Habitué dès mon enfance à vivre sous l’éclatante lumière de la civilisation, je croyais à peine aux crimes, aux forcenneries des siècles qui nous ont précédés ; je faisais une large part à l’imagination des auteurs… Hélas ! je me trompais ; je devais voir au Canada, en plein dix-neuvième siècle, autant d’indignités monstrueuses, autant d’absurdités que l’histoire en rapporte du moyen-âge, moins les supplices, les auto-da-fé, les tribunaux ecclésiastiques toujours ruisselants de sang ou de larmes.

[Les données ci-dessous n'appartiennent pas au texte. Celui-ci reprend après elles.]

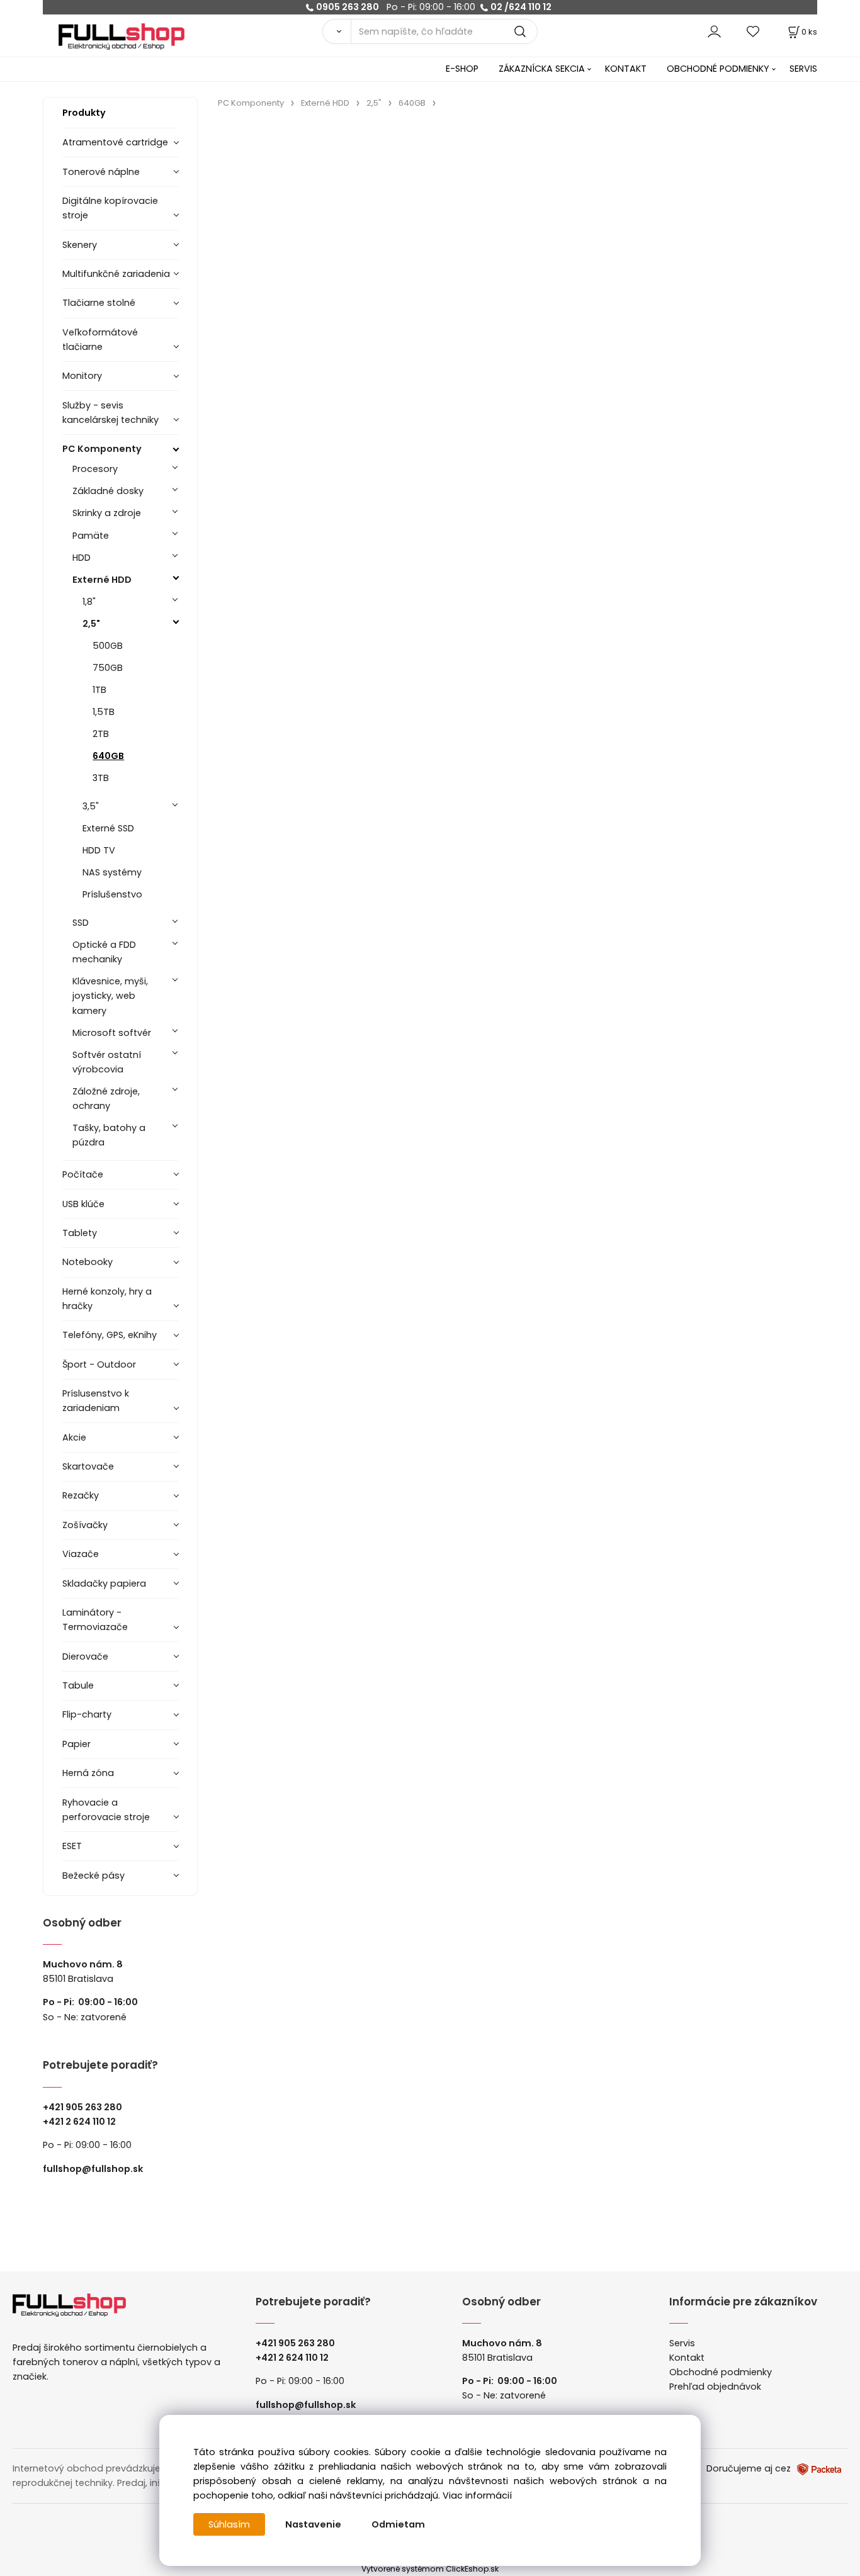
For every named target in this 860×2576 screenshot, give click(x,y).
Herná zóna (88, 1773)
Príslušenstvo (112, 894)
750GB (108, 667)
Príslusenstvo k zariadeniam (95, 1400)
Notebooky (87, 1262)
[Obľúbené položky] (754, 31)
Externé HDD (102, 579)
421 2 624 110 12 (82, 2121)
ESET (72, 1846)
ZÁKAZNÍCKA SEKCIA (542, 68)
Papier (76, 1744)
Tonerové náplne (101, 172)
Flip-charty (86, 1714)
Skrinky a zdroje (106, 513)
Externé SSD (108, 828)
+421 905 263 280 (82, 2107)
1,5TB (104, 712)
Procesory (95, 469)
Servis (682, 2343)
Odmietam (398, 2524)
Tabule (78, 1685)
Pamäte (90, 535)
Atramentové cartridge (115, 142)
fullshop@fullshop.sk (93, 2169)
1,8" (89, 601)
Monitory (82, 375)
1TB (99, 689)
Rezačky (80, 1495)
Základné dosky (108, 491)
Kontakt (686, 2357)
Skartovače (88, 1466)
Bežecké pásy (93, 1875)
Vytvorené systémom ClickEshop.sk (430, 2568)
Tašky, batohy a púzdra (108, 1135)
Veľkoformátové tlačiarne (100, 339)
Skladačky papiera (104, 1583)
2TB (101, 734)
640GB (108, 756)
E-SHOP (462, 68)
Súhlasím (229, 2524)
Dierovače (85, 1656)
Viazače (80, 1554)
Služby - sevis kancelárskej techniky (110, 412)
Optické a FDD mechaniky (104, 951)
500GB (108, 645)
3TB (101, 778)
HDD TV (98, 850)
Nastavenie (313, 2524)
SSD (80, 922)
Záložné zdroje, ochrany (106, 1098)
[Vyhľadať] (336, 31)
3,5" (90, 806)
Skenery (79, 245)
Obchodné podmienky (720, 2372)
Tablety (79, 1233)
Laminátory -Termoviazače (95, 1619)
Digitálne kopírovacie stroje (110, 208)
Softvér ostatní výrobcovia (106, 1062)
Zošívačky (85, 1525)
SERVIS (803, 68)
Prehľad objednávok (715, 2386)
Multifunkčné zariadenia (116, 273)
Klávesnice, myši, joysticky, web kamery (110, 995)
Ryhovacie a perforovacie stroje (106, 1809)
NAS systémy (112, 872)
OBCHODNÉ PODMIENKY (718, 68)
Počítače (82, 1174)
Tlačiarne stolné (98, 302)
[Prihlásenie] (714, 31)
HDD (81, 557)
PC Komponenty (102, 448)
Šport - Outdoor (99, 1364)
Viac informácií (477, 2495)
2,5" (91, 623)
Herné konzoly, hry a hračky (107, 1298)
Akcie (74, 1437)
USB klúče (83, 1204)
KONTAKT (626, 68)
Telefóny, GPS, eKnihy (109, 1335)
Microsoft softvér (111, 1032)
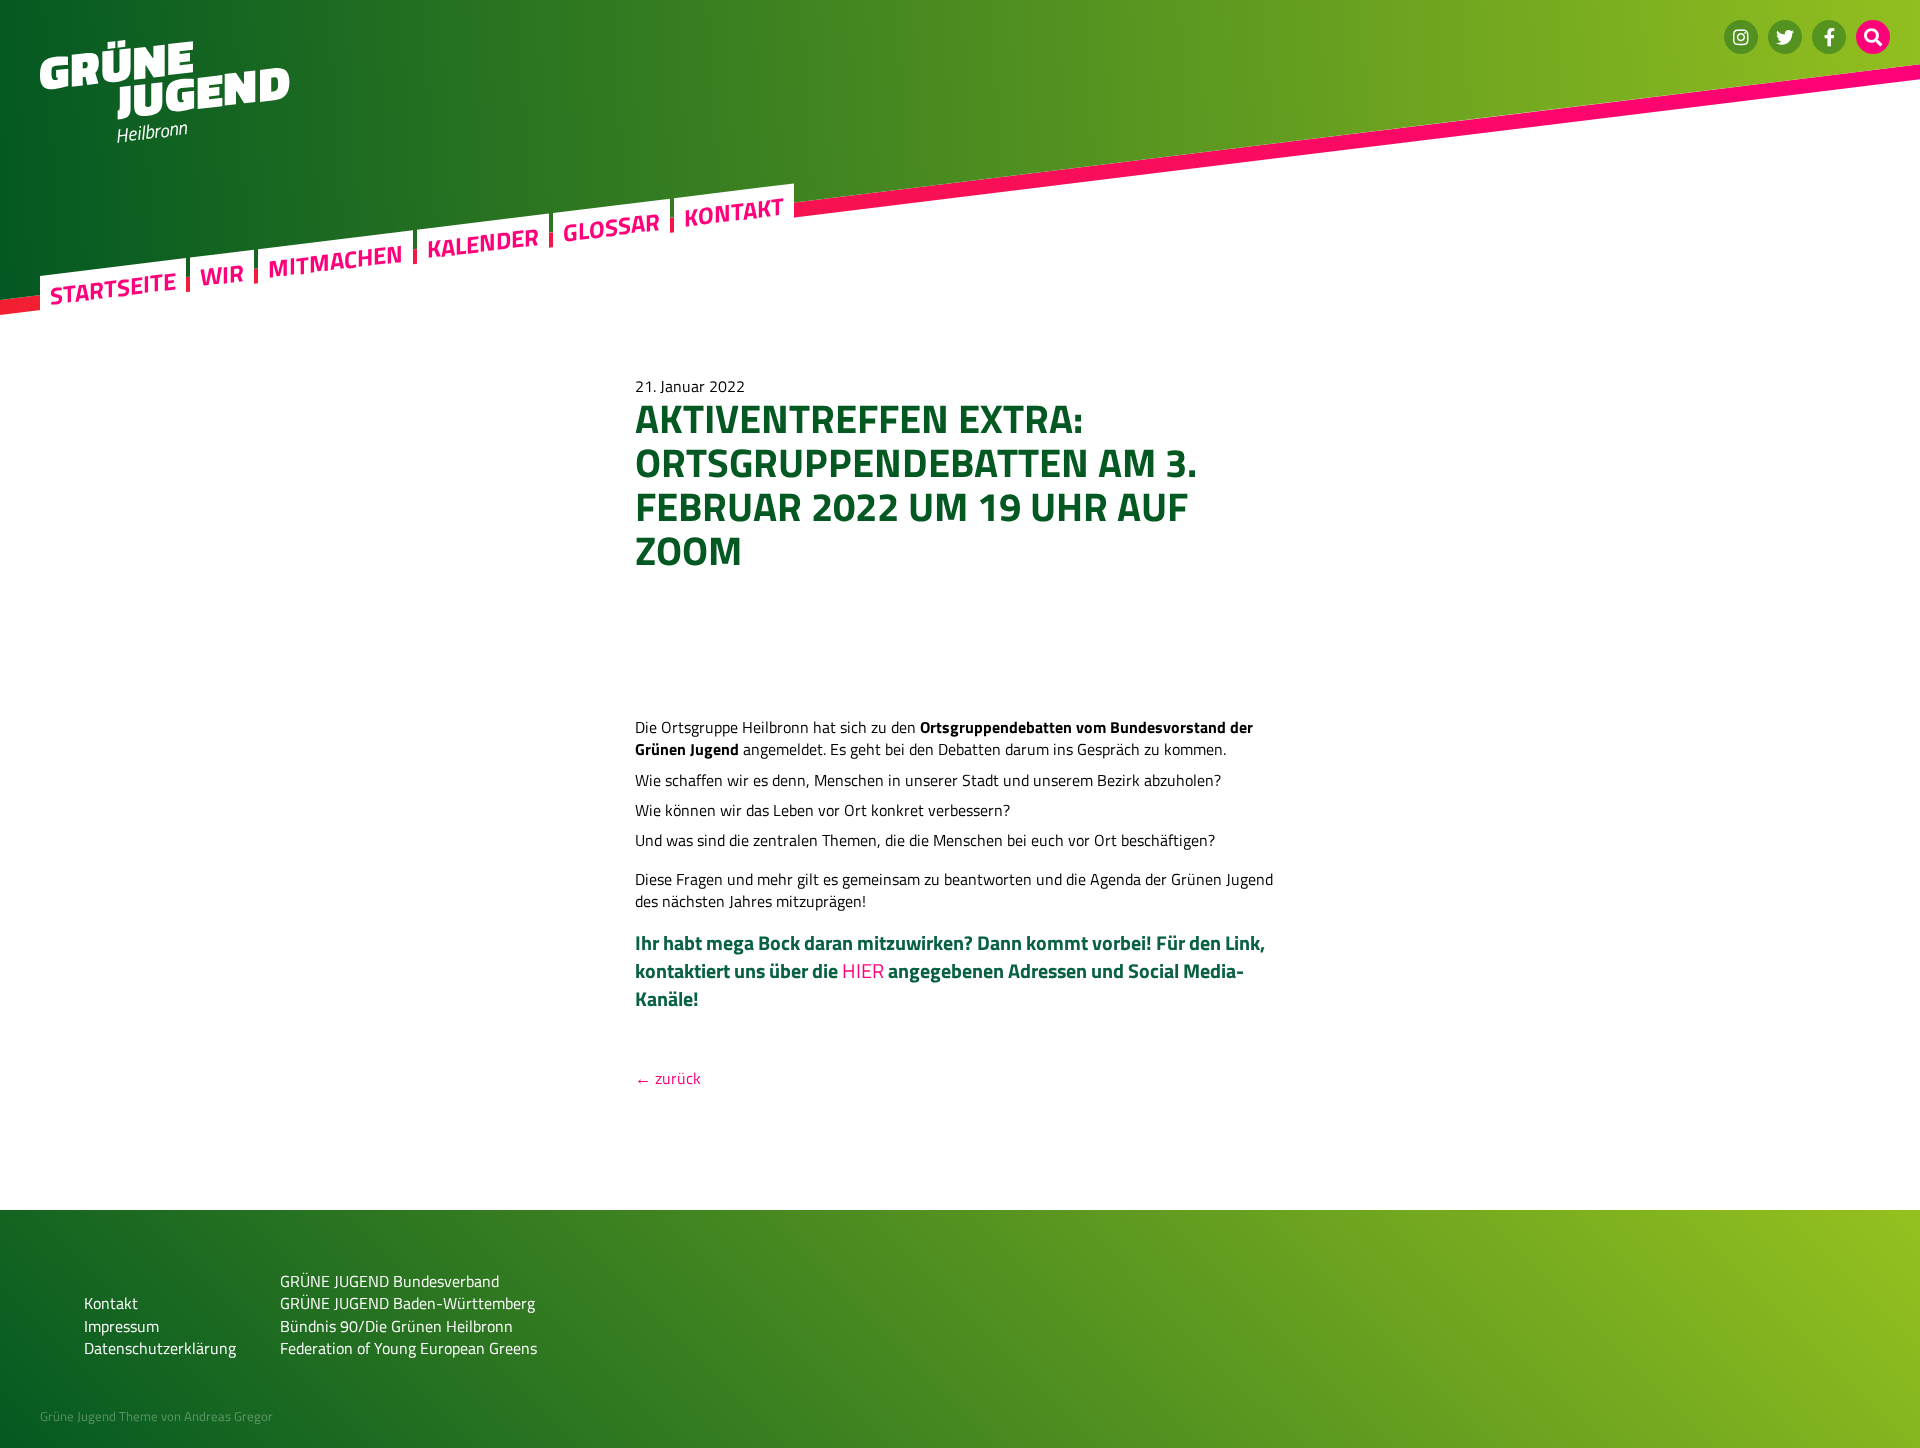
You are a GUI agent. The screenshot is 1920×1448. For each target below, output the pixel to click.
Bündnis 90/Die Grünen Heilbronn (396, 1326)
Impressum (121, 1326)
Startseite (113, 288)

Mais l’inquisition ! elle règne ici, elle règne souveraine, implacable, acharnée ; et elle régnera encore longtemps, compagne inséparable de l’ignorance. Elle n’a plus de bûchers qui engloutissent des milliers de vies, mais elle corrompt et avilit les consciences. Elle ne contraint plus à l’obéissance par des tortures, mais elle exerce cette pression ténébreuse qui étouffe le germe de la pensée comme la liberté d’écrire ce qu’on pense ; elle manie et dirige partout ces instruments terribles, ces agents insaisissables qui attaquent les réputations, qui détruisent les caractères, et accablent sous la calomnie tout homme qui veut parler librement. Ne pouvant dompter la pensée, elle l’a pervertie. Ne pouvant faire taire cet immortel instinct qui est au fond de l’âme, et qui n’a d’autre aliment que la vérité, elle l’a faussé dans son essence, a détourné ses élans, l’a étouffé sous les appétits grossiers de l’intérêt individuel. Voilà ce qu’elle a fait et ce qu’elle fait tous les jours. Incapable d’atteindre les corps, elle persécute les âmes, elle brise les carrières, elle apporte la misère et le découragement aux penseurs trop hardis qui veulent s’affranchir du méphitisme intellectuel où tout se corrompt.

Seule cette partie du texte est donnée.